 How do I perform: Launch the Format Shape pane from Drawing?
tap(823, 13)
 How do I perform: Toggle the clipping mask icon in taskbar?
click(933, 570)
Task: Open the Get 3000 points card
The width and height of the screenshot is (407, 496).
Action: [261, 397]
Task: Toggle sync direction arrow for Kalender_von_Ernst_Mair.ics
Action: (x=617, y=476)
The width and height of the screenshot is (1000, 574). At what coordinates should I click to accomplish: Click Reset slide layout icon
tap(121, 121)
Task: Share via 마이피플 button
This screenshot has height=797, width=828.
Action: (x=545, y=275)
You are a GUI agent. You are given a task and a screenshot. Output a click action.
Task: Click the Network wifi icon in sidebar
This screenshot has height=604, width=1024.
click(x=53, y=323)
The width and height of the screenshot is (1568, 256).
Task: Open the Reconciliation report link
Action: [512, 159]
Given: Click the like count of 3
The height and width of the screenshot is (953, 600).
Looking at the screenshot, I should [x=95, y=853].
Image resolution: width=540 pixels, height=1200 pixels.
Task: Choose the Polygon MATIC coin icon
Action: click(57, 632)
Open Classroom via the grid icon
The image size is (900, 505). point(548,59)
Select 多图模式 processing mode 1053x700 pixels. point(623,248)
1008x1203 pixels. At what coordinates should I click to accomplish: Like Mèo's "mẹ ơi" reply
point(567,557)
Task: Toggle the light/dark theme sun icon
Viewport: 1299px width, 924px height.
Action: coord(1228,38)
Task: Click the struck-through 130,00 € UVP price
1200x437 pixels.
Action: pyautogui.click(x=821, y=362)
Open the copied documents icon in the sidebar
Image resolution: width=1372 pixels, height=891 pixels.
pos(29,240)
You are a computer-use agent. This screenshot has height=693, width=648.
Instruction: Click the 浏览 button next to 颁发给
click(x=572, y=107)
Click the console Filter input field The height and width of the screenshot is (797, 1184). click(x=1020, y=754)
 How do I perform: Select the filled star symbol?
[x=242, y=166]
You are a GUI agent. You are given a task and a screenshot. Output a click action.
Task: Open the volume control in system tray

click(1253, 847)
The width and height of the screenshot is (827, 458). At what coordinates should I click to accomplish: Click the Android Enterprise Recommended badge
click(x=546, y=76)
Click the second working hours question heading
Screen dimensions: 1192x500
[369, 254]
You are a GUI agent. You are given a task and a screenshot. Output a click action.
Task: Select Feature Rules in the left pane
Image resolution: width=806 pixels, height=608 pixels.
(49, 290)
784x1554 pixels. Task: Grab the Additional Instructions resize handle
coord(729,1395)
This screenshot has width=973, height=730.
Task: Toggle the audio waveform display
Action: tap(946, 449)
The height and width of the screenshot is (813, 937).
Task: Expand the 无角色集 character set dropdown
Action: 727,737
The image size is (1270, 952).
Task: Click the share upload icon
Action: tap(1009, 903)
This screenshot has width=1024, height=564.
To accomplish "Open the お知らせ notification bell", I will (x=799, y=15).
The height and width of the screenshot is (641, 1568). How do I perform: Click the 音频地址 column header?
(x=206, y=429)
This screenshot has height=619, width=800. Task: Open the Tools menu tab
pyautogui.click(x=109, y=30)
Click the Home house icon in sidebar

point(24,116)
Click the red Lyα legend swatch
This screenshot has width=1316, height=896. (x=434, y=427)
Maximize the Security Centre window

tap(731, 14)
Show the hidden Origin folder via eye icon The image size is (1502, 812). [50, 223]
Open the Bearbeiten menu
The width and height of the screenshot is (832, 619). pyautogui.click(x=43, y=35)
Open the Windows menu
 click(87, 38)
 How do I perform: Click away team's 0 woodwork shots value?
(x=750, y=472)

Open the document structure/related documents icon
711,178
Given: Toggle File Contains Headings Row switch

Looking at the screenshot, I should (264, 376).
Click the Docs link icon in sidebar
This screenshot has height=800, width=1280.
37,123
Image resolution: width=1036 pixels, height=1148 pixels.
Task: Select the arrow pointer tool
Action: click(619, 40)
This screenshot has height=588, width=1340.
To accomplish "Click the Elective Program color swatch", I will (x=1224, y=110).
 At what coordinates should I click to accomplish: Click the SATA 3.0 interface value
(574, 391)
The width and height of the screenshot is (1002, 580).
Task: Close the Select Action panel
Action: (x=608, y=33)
────────────────────
What is expected: Return every record exactly as it was given.

Output of the exercise:
 How do I perform: Launch the Format Shape pane from Drawing?
tap(823, 13)
 How do I perform: Toggle the clipping mask icon in taskbar?
click(933, 570)
Task: Open the Get 3000 points card
The width and height of the screenshot is (407, 496).
Action: [261, 397]
Task: Toggle sync direction arrow for Kalender_von_Ernst_Mair.ics
Action: (x=617, y=476)
The width and height of the screenshot is (1000, 574). At what coordinates should I click to accomplish: Click Reset slide layout icon
tap(121, 121)
Task: Share via 마이피플 button
This screenshot has height=797, width=828.
Action: (x=545, y=275)
You are a GUI agent. You are given a task and a screenshot. Output a click action.
Task: Click the Network wifi icon in sidebar
This screenshot has height=604, width=1024.
click(x=53, y=323)
The width and height of the screenshot is (1568, 256).
Task: Open the Reconciliation report link
Action: [512, 159]
Given: Click the like count of 3
The height and width of the screenshot is (953, 600).
Looking at the screenshot, I should [x=95, y=853].
Image resolution: width=540 pixels, height=1200 pixels.
Task: Choose the Polygon MATIC coin icon
Action: click(57, 632)
Open Classroom via the grid icon
The image size is (900, 505). point(548,59)
Select 多图模式 processing mode 1053x700 pixels. point(623,248)
1008x1203 pixels. At what coordinates should I click to accomplish: Like Mèo's "mẹ ơi" reply
point(567,557)
Task: Toggle the light/dark theme sun icon
Viewport: 1299px width, 924px height.
Action: coord(1228,38)
Task: Click the struck-through 130,00 € UVP price
1200x437 pixels.
Action: pyautogui.click(x=821, y=362)
Open the copied documents icon in the sidebar
Image resolution: width=1372 pixels, height=891 pixels.
pos(29,240)
You are a computer-use agent. This screenshot has height=693, width=648.
Instruction: Click the 浏览 button next to 颁发给
click(x=572, y=107)
Click the console Filter input field The height and width of the screenshot is (797, 1184). click(x=1020, y=754)
 How do I perform: Select the filled star symbol?
[x=242, y=166]
You are a GUI agent. You are given a task and a screenshot. Output a click action.
Task: Open the volume control in system tray

click(1253, 847)
The width and height of the screenshot is (827, 458). At what coordinates should I click to accomplish: Click the Android Enterprise Recommended badge
click(x=546, y=76)
Click the second working hours question heading
Screen dimensions: 1192x500
[369, 254]
You are a GUI agent. You are given a task and a screenshot. Output a click action.
Task: Select Feature Rules in the left pane
Image resolution: width=806 pixels, height=608 pixels.
(49, 290)
784x1554 pixels. Task: Grab the Additional Instructions resize handle
coord(729,1395)
This screenshot has width=973, height=730.
Task: Toggle the audio waveform display
Action: tap(946, 449)
The height and width of the screenshot is (813, 937).
Task: Expand the 无角色集 character set dropdown
Action: 727,737
The image size is (1270, 952).
Task: Click the share upload icon
Action: tap(1009, 903)
This screenshot has width=1024, height=564.
To accomplish "Open the お知らせ notification bell", I will (x=799, y=15).
The height and width of the screenshot is (641, 1568). How do I perform: Click the 音频地址 column header?
(x=206, y=429)
This screenshot has height=619, width=800. Task: Open the Tools menu tab
pyautogui.click(x=109, y=30)
Click the Home house icon in sidebar

point(24,116)
Click the red Lyα legend swatch
This screenshot has width=1316, height=896. (x=434, y=427)
Maximize the Security Centre window

tap(731, 14)
Show the hidden Origin folder via eye icon The image size is (1502, 812). [50, 223]
Open the Bearbeiten menu
The width and height of the screenshot is (832, 619). pyautogui.click(x=43, y=35)
Open the Windows menu
 click(87, 38)
 How do I perform: Click away team's 0 woodwork shots value?
(x=750, y=472)

Open the document structure/related documents icon
711,178
Given: Toggle File Contains Headings Row switch

Looking at the screenshot, I should (264, 376).
Click the Docs link icon in sidebar
This screenshot has height=800, width=1280.
37,123
Image resolution: width=1036 pixels, height=1148 pixels.
Task: Select the arrow pointer tool
Action: click(619, 40)
This screenshot has height=588, width=1340.
To accomplish "Click the Elective Program color swatch", I will (x=1224, y=110).
 At what coordinates should I click to accomplish: Click the SATA 3.0 interface value
(574, 391)
The width and height of the screenshot is (1002, 580).
Task: Close the Select Action panel
Action: (x=608, y=33)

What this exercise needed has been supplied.